Return only the lines running from the first line of the listing through the one with "Task: Collapse the", unchanged.

==== Extracted data ====

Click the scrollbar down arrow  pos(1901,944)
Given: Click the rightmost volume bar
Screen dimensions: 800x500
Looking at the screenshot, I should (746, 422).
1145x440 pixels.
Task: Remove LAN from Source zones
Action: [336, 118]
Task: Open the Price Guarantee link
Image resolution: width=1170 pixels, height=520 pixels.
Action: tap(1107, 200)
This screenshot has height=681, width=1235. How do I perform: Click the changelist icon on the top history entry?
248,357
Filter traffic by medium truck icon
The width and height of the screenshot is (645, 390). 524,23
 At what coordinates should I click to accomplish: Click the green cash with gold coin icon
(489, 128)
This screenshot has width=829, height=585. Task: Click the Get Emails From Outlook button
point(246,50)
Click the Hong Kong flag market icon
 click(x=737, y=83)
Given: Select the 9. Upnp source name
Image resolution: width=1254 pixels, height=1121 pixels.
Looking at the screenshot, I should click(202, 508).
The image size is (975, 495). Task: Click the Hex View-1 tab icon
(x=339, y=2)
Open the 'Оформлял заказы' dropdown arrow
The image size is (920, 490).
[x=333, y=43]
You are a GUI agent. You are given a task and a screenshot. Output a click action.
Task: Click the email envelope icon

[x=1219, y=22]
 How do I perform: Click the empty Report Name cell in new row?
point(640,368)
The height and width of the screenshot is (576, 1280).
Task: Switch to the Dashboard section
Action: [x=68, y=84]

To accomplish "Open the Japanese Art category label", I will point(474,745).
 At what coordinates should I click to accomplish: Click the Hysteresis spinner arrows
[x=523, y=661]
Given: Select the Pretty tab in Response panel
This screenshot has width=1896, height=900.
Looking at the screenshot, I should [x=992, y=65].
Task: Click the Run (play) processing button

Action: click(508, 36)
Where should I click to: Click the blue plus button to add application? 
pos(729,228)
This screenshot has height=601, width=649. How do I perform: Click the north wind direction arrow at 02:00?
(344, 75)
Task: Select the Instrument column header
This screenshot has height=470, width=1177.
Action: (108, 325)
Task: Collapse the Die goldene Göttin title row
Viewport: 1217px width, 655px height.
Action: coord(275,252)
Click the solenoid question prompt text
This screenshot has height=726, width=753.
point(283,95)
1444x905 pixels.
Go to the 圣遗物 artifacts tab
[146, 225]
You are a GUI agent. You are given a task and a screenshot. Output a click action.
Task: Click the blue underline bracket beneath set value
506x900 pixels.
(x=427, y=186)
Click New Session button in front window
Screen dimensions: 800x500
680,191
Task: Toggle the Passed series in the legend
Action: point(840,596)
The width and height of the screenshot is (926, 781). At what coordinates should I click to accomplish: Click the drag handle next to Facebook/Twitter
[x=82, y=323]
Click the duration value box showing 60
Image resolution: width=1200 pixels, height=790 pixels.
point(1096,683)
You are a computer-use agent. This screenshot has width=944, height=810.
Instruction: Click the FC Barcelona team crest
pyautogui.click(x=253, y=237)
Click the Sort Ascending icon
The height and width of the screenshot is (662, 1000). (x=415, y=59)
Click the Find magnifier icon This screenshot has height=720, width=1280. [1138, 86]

====

**Solution to the problem**:
Click the scrollbar down arrow  pos(1901,944)
Given: Click the rightmost volume bar
Screen dimensions: 800x500
Looking at the screenshot, I should (746, 422).
1145x440 pixels.
Task: Remove LAN from Source zones
Action: [336, 118]
Task: Open the Price Guarantee link
Image resolution: width=1170 pixels, height=520 pixels.
Action: tap(1107, 200)
This screenshot has height=681, width=1235. How do I perform: Click the changelist icon on the top history entry?
248,357
Filter traffic by medium truck icon
The width and height of the screenshot is (645, 390). 524,23
 At what coordinates should I click to accomplish: Click the green cash with gold coin icon
(489, 128)
This screenshot has width=829, height=585. Task: Click the Get Emails From Outlook button
point(246,50)
Click the Hong Kong flag market icon
 click(x=737, y=83)
Given: Select the 9. Upnp source name
Image resolution: width=1254 pixels, height=1121 pixels.
Looking at the screenshot, I should click(202, 508).
The image size is (975, 495). Task: Click the Hex View-1 tab icon
(x=339, y=2)
Open the 'Оформлял заказы' dropdown arrow
The image size is (920, 490).
[x=333, y=43]
You are a GUI agent. You are given a task and a screenshot. Output a click action.
Task: Click the email envelope icon

[x=1219, y=22]
 How do I perform: Click the empty Report Name cell in new row?
point(640,368)
The height and width of the screenshot is (576, 1280).
Task: Switch to the Dashboard section
Action: [x=68, y=84]

To accomplish "Open the Japanese Art category label", I will point(474,745).
 At what coordinates should I click to accomplish: Click the Hysteresis spinner arrows
[x=523, y=661]
Given: Select the Pretty tab in Response panel
This screenshot has width=1896, height=900.
Looking at the screenshot, I should [x=992, y=65].
Task: Click the Run (play) processing button

Action: click(508, 36)
Where should I click to: Click the blue plus button to add application? 
pos(729,228)
This screenshot has height=601, width=649. How do I perform: Click the north wind direction arrow at 02:00?
(344, 75)
Task: Select the Instrument column header
This screenshot has height=470, width=1177.
Action: (108, 325)
Task: Collapse the Die goldene Göttin title row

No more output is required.